To the extent that dedicated software for artists actually exists, you can assess whether (1) it's recognised and (2)  its performance in the market in general for that type of product.

The ecommerce categories for software are

Click any of these links above and you can find the software which comes into this category.

Use the column on the left to define attributes and further sub-categories which you want to focus on. You'll end up with a list of options for your particular needs eg for Digital E-Commerce Software

You can also use the platform to assess other business and marketing software - for example, find out which product is rated as the best email marketing tool


Sunday, 17 August 2014

Review: Integrity Broken Link Checker - for websites and blogs

Websites and blogs for Artists: RECOMMENDED - A broken link checker which works.

For those artists with websites, you may or may not be aware that essential maintenance involves making sure that all the links on your website work.  Google's not fond of sites with broken links.

That's not a problem if you only have a few - but if you use a lot like I do then checking them can be just plain tedious unless you use a backlink checker. I've tried some in the past but today was the first time I felt moved to download a tool.

I've just downloaded The Integrity tool for Mac users which is an app produced by Peacock Media. I checked reviews of it online first and it's been around for ages and generally gets good reviews.

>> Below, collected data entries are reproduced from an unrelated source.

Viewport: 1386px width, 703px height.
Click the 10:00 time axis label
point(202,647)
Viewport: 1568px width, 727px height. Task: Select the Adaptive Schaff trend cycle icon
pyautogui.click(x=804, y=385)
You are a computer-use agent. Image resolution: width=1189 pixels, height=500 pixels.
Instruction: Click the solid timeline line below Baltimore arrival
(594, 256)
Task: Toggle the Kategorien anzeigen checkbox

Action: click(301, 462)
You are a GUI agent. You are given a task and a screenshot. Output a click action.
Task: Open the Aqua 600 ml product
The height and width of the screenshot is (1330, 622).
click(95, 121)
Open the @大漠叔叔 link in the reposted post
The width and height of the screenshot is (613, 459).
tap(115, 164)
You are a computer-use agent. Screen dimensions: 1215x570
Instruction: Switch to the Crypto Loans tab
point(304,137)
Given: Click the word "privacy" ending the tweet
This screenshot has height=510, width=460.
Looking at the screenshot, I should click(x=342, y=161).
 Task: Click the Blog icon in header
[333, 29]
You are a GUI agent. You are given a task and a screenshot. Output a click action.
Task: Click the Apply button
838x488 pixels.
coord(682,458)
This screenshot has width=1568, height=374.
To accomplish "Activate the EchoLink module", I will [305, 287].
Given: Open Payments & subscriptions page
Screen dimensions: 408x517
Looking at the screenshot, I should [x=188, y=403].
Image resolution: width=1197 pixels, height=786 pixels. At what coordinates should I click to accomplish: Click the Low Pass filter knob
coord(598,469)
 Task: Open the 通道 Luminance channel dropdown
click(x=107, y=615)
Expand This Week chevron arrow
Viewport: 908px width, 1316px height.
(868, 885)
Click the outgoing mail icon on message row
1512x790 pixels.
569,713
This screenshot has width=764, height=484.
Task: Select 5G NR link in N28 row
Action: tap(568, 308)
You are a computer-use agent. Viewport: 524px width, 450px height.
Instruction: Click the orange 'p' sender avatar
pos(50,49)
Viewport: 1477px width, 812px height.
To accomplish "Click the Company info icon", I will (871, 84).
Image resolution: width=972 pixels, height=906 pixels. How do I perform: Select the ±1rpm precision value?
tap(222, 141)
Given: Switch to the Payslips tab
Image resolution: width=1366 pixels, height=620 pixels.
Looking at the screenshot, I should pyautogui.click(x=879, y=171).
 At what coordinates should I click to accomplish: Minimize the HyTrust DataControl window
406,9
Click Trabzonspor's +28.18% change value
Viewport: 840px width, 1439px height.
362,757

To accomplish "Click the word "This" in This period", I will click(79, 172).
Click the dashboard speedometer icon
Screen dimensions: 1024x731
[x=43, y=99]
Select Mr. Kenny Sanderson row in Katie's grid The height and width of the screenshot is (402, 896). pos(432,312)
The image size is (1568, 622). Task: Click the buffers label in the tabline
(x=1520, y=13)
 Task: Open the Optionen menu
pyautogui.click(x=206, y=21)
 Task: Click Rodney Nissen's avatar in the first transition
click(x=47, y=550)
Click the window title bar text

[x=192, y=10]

This is how it is described

Integrity is a link checker, no more, no less, no frills - and free (donationware). If you'd like:
  • Advanced options such as nofollow, authentication, custom header fields
  • XML sitemap generation and upload
  • Page load speed test, SEO checks, HTML Validation
  • Manage multiple sites and settings
  • Full report exportable as html or pdf
It requires Mac OSX 10.6 or higher, Intel 64-bit - but they also have earlier versions of their tool available for earlier versions of the operaing system - which is a major plus. You don't often see that.

My experience of Integrity is that it's speedy, thorough and has turned up all sorts of links which were broken which I had no knowledge of.

  • Some were really stupid ones - like including the Admin view URL when interlinking between pages of my website. 
  • Others were ones which had just become out of date (my website goes back to 2005).

I recommend:
  • using the Flat View option as that gives you the most detail in relation to locating the broken link  - and why it's broken.  This is what it looks like.  
  • checking the bad link box ( on the top line menu) so you don't get ALL the links on the site listed.
  • reviewing the worst problems using the 'by link' page
Integrity - Broken link checker: Example of a test check and the results for my portfolio website
On my portfolio website, it found and checked 1656 of 1656 links of which 41 were bad.
On this blog it found all sorts of problems which I had no idea about. It's actually a bit scary. Common culprits are blogs in the blogroll who've gone offline.

I have to say that I've not yet tried it out on Making A Mark - I think I might have to run that one overnight!

However I shall certainly be using this as a routine maintenance tool in future.